> **Task to carry out**: Rewrite the data below with every "screenshot" changed to "screen image" and nothing else altered. Leave the pictures out of your answer.

> **Available records**:
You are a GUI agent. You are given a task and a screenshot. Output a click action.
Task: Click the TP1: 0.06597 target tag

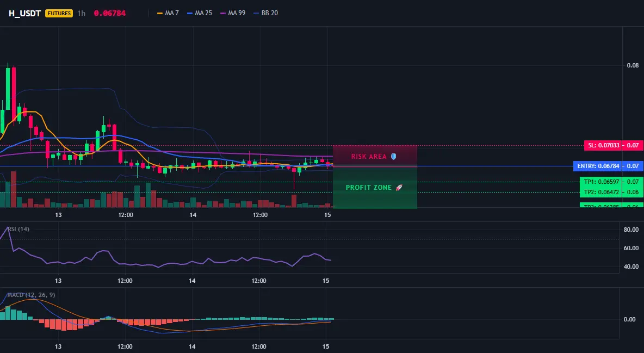click(600, 182)
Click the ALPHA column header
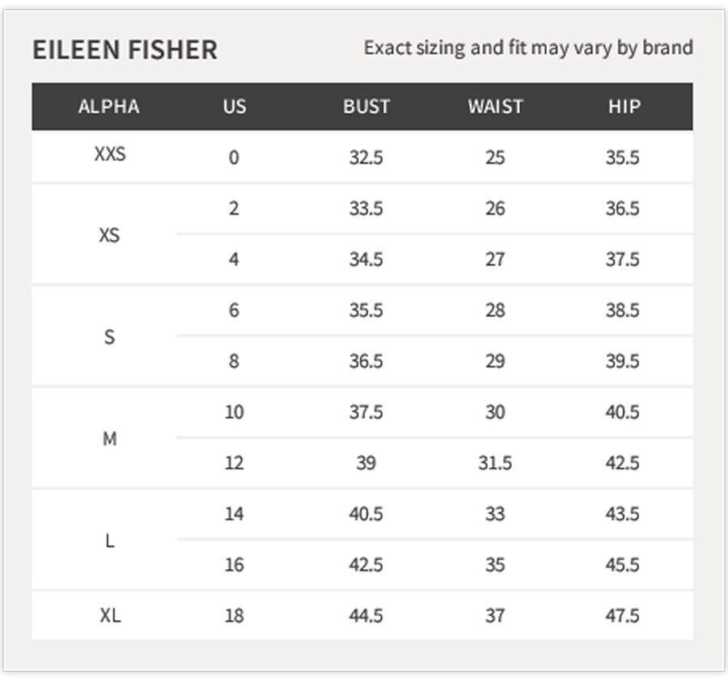 108,107
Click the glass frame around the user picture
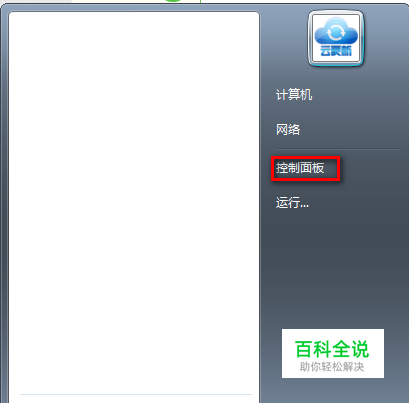Screen dimensions: 409x403 pyautogui.click(x=336, y=38)
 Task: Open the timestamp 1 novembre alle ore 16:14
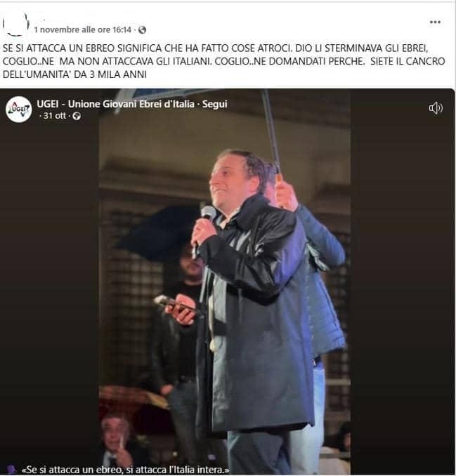tap(83, 29)
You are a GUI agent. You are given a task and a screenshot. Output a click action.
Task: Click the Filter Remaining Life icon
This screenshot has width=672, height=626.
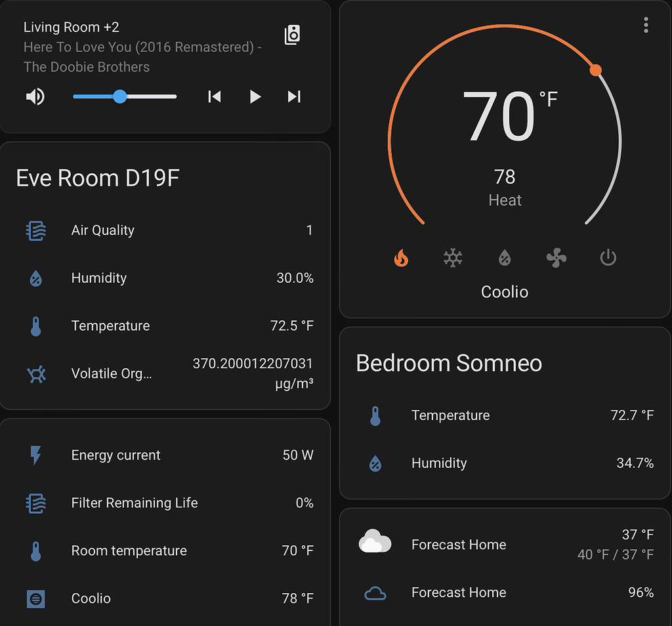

> **Task result**:
You are a GUI agent. You are given a task and a screen image. Output a click action.
Task: Click the TP1: 0.06597 target tag

click(600, 182)
Click the ALPHA column header
 108,107
Click the glass frame around the user picture
Screen dimensions: 409x403 pyautogui.click(x=336, y=38)
 Task: Open the timestamp 1 novembre alle ore 16:14
tap(83, 29)
You are a GUI agent. You are given a task and a screen image. Output a click action.
Task: Click the Filter Remaining Life icon
This screen image has width=672, height=626.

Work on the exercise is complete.